Implementation design choices:

  • Plain bash, no Bats. Each test file sources _harness.sh and uses pass/fail/assert_* helpers. Zero framework dependency keeps CI setup to "just install git, bash, rsync, python3" — already default on Ubuntu / macOS / Git Bash.
  • set -uo pipefail but NOT -e in test files. We want assertions to keep running after a failure so the report shows everything broken, not just the first thing.
  • Runner ↔ test communication via stdout marker: summary prints ##NCO_TEST_COUNTS p=N f=N s=N## which run-all.sh greps from a tee-captured copy. Cleaner than re-running each file or fragile cross-subshell env vars.
  • Fixtures in mktemp -d with explicit cleanup at end of each test.
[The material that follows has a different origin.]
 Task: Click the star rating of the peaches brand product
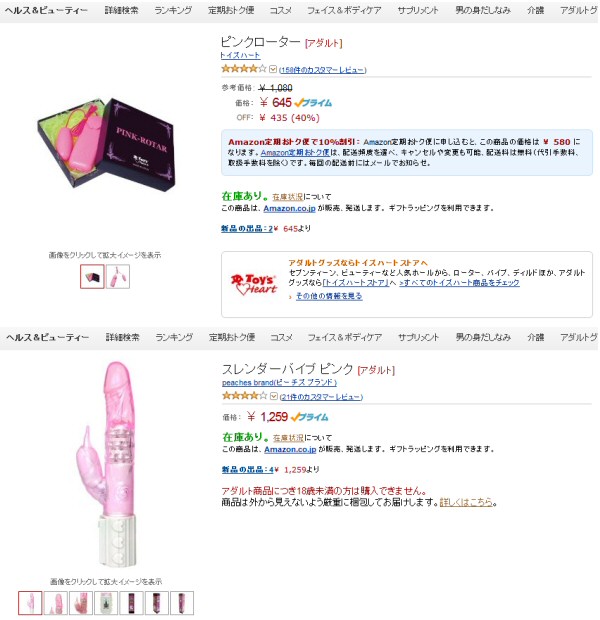(244, 395)
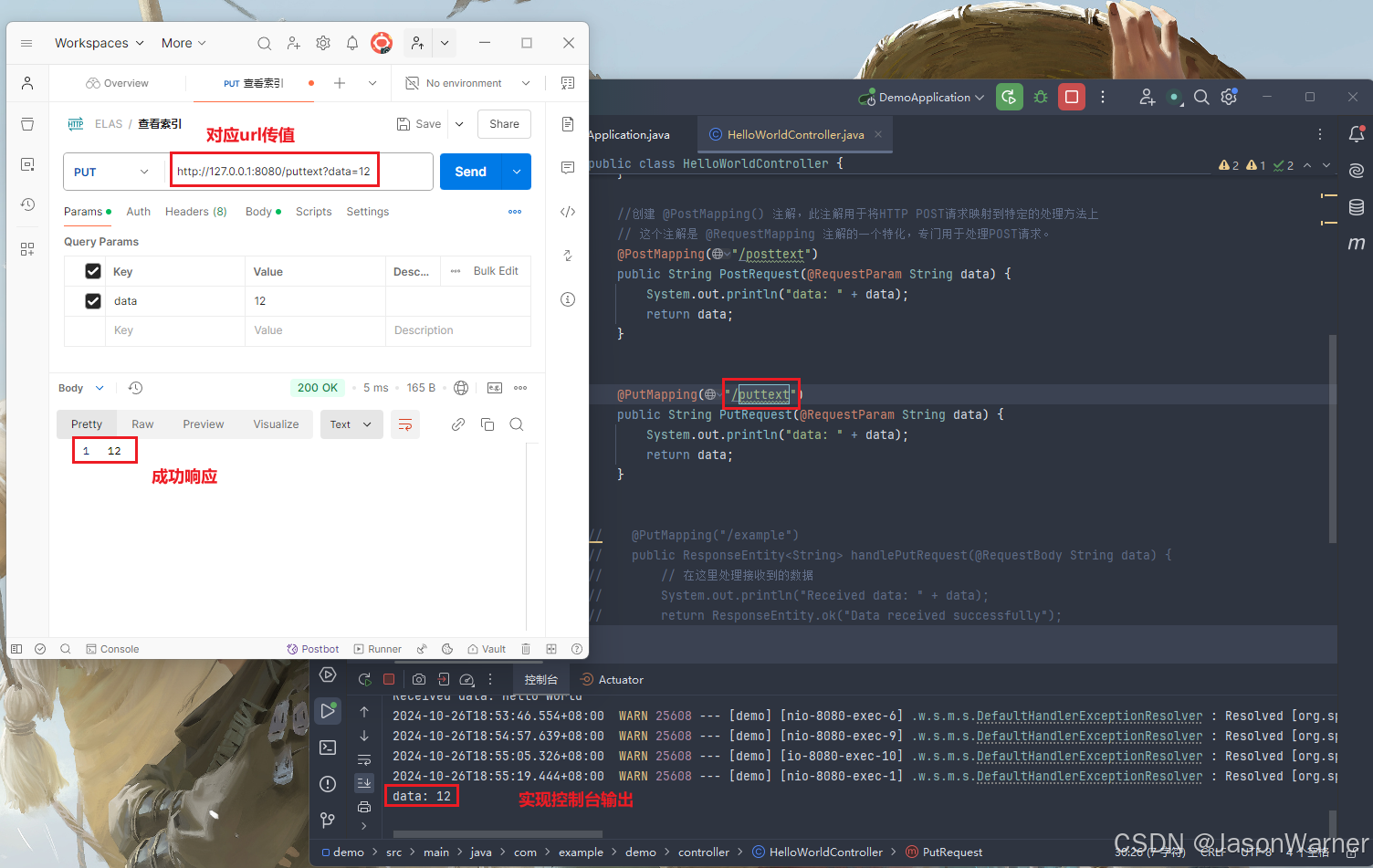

Every test creates its own world; nothing persists between runs; no test depends on another's state.
  • GitHub-URL rejection test uses GitHub-style URLs in the test data (intentional — they're inputs being rejected). The portability grep correctly ignores tests/ because real tenant names are legitimate test data there.

Fix made during implementation: first version of run-all.sh ran each test file twice (once for visible output, again to parse counts) because subshell exit codes don't carry sub-shell vars. Replaced with bash $f 2>&1 | tee $tmp + grep on the marker line. Single execution; both visible and parseable.

What's intentionally NOT here:

  • No .github/workflows/*.yml — user explicitly deferred. The CI integration is bash tests/run-all.sh (one line); when ready, a workflow that runs that on push and PR is the whole change.
  • No PowerShell tests — every .ps1 is "unverified on Mac". Native-Windows verification first; then tests/ps/test-PLAN-*.ps1 mirroring this structure.
  • No az/gh/pipeline integration tests — those need real auth and resources. Manual integration testing remains the gate for those code paths.